9月2日に決算報告書をウェブにアップしましたが、お知らせするのを忘れていたので、先ほど新着情報に記事を掲載しました。

第10期は前期に比べて売り上げが大きくなったことから、黒字決算となりました。

この要因を分析しますと、まず、コロナ禍の影響により、第9期に計上すべき売り上げが第10期にずれこんだこと(欧州のロックダウンと海運の混乱で納期が遅れた)が大きな原因です。本来、9期と10期の売上を合計して半分にした数字が正しいことになります。

経費の方をみますと、やはりコロナ禍の影響によって出張等が激減し、販管費が減少したことも黒字の要因になっていると思います。その他、不安定な経営ゆえ、役員報酬を低く設定してきたことも利益を押し上げた要因の一つです。

2018年に経営難に陥り、2019年の洪水被害を受けて一度は経営の継続が難しいかもしれないと思いましたが、ようやくここまで回復することができました。この間、失ったものも大きかったですが、経営者的にはかなり鍛えられたと思います。このことは、商工会議所や八十二銀行、税理士の先生を始め、取引先やお客様のご理解と協力の賜物だと感じております。また、これらはもちろん、優秀なスタッフや家族の貢献があってのことでもあります。

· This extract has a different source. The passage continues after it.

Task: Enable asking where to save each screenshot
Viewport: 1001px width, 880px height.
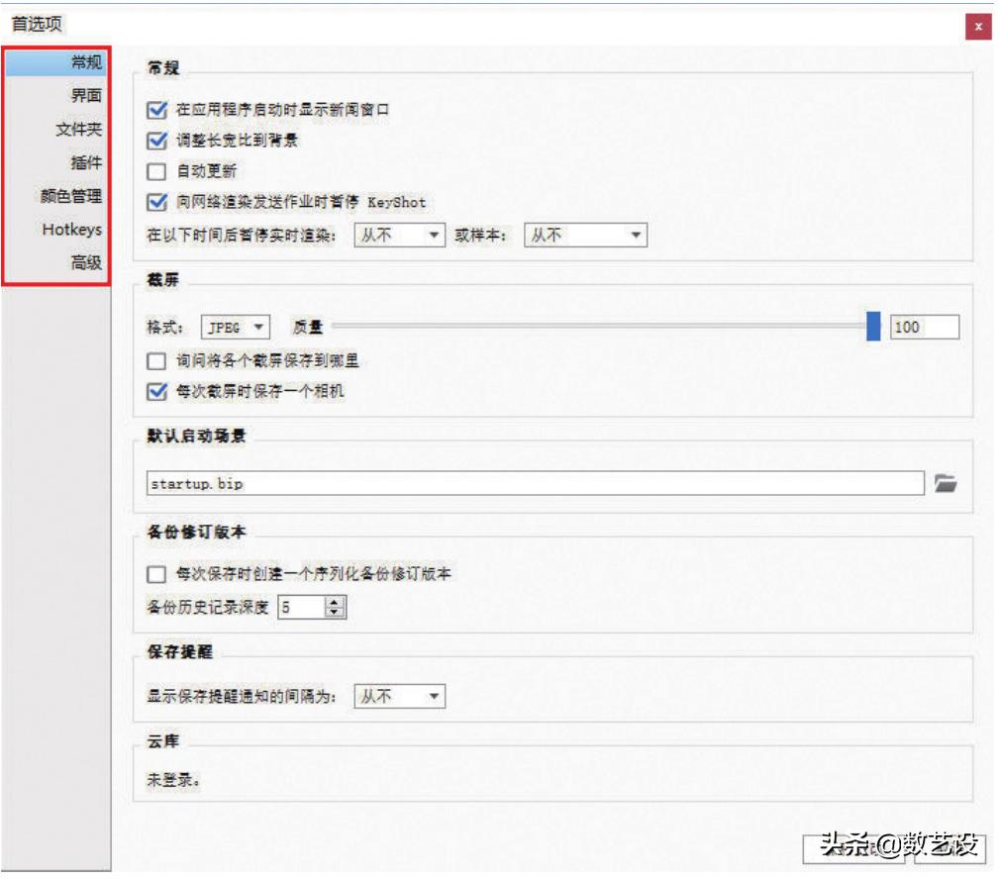Action: point(153,360)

今期、第11期は引き続きコロナ禍の影響をうけて、既に決まっていた事業などがキャンセルになったりしており、厳しい経営が続きそうです。

欧州では逆に、コロナ禍を受けて欧州委員会や加盟国が打ち出した「グリーン・リカバリー」の政策を受けて、バイオエネルギー業界、特に熱市場は好景気に沸いております。

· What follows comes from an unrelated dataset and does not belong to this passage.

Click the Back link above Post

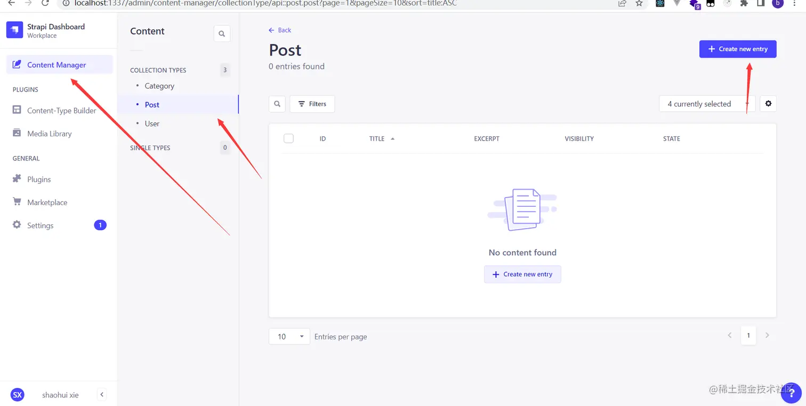279,30
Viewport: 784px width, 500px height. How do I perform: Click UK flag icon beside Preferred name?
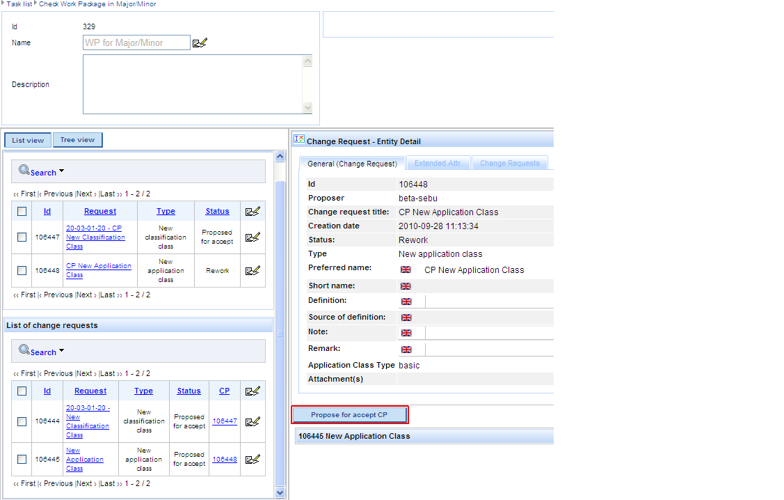click(406, 270)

これまで1/4だった家庭用ボイラの補助率が一気に1/2に引き上げられ、ボイラもチッパも受注が増大し、納品待ちの長い行列ができている状態です。彼らからすれば好景気で大変良い話なのですが、当社のような輸入業としては、国内のお客様から発注をいただいても納期に時間がかかるため、申し訳ないことになってしまっています。

国内生産の必要性を強く感じております。